Berklee Alumna Uses Music Therapy to Help Heal the Wounds of War

Music therapist Rebecca Vaudreuil B.M. ‘08 spent two years at Walter Reed Medical Center helping soldiers recover from post-traumatic stress disorder and regain functions lost after brain injuries.

June 2, 2017

Master Sergeant Michael Schneider retired from the Marine Corps in 2015 with the signature mental wounds now endemic among wartime soldiers. He had post-traumatic stress disorder, and a traumatic brain injury that damaged a 4-centimeter strip of his right temporal lobe.

“I needed something to get around that section and relearn pieces and refire brainwaves,” Schneider said in a podcast and article for the National Endowment for the Arts (NEA). “And music therapy was it.”

With the help of music therapist Rebecca Vaudreuil B.M. ‘08, Schneider said he “found a new space in my brain that opened up that I never knew I had. And [music] seemed to be the one thing that helped kind of bypass my injury.”

Schneider was one of Vaudreuil’s first patients at Walter Reed National Military Medical Center, where she treated veterans with traumatic brain injury and PTSD. She is one of the few music therapists in the country working with active military members, and the only such therapist for two years at an integrative traumatic brain injury program at the nation’s flagship military medical center, thanks to funding from the Creative Forces: NEA Military Healing Arts Network.

Songs of Recovery

Vaudreuil uses music to help military service members reach nonmusical goals. For example, a patient working on regaining coordination might reach motor goals by learning to play a musical instrument. Someone in a state of chronic, trauma-induced hyperventilation might sing to learn how to regulate breath and, by extension, heart rate.

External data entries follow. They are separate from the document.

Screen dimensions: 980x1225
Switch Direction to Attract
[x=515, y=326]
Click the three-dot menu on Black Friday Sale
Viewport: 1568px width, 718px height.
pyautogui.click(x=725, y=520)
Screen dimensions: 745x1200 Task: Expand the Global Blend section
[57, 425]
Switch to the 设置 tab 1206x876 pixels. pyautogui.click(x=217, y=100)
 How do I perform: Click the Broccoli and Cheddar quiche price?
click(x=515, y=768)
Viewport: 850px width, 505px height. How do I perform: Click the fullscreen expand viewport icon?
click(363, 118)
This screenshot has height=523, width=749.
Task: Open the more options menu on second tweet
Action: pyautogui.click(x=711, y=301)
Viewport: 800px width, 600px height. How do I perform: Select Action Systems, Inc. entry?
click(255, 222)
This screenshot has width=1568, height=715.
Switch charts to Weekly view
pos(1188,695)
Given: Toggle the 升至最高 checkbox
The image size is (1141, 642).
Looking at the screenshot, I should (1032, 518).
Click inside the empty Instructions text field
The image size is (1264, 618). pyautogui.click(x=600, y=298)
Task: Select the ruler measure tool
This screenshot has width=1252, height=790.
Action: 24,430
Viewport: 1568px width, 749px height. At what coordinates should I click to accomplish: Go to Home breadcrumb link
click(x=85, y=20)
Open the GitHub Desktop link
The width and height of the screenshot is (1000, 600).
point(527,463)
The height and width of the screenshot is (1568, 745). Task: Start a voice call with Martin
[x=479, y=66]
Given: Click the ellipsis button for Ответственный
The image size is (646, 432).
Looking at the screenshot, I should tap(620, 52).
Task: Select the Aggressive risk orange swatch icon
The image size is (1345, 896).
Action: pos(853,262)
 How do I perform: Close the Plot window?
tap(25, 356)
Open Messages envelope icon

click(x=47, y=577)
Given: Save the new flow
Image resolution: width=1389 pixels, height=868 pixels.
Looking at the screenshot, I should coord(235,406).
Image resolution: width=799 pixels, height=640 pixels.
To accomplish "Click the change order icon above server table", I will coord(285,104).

One of Vaudreuil’s favorite activities is songwriting, and the patients have material to work with since many of the therapies for PTSD encourage writing and processing narratives. “Many patients come in here with loaded notebooks of writing samples,” she said. “The songs written by service members are really something spectacular—so authentic.” Vaudreuil helps patients create music to match their lyrics, with the idea that they will work toward resolution of their challenges by expressing their experiences through music and processing the final products, their original songs. 

Vaudreuil, who majored in music therapy at Berklee, came to Walter Reed from San Diego, where in 2010, she developed and implemented the first regular music therapy program on any military base in the country, through a nonprofit organization, Resounding Joy, and seed money from the Semper Fi Fund. It proved so popular that by February 2011 the program was operating on two more bases. She recently left Walter Reed and returned to San Diego to continue developing programs for service members and veterans.

Coming Full Circle

As an organized discipline, music therapy began as an initiative in the 1950s whereby community musicians would go to veterans' homes and play music for them. And though music therapy is still used at veterans hospitals, the Department of Defense had no such regular programs for its charges.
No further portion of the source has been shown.